§ **About this exercise**
Only an exact repetition of the lines from the one that holds "Auto (655, 2203)" to the end of the records is wanted.

§ **The input**
+ + + + +

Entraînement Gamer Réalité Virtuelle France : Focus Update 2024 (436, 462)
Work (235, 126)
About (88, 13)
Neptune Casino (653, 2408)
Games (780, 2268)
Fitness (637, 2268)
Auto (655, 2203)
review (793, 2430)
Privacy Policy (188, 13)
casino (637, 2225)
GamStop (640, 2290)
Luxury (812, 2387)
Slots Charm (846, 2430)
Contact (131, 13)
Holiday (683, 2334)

+ + + + +

§ **Answer box**
Auto (655, 2203)
review (793, 2430)
Privacy Policy (188, 13)
casino (637, 2225)
GamStop (640, 2290)
Luxury (812, 2387)
Slots Charm (846, 2430)
Contact (131, 13)
Holiday (683, 2334)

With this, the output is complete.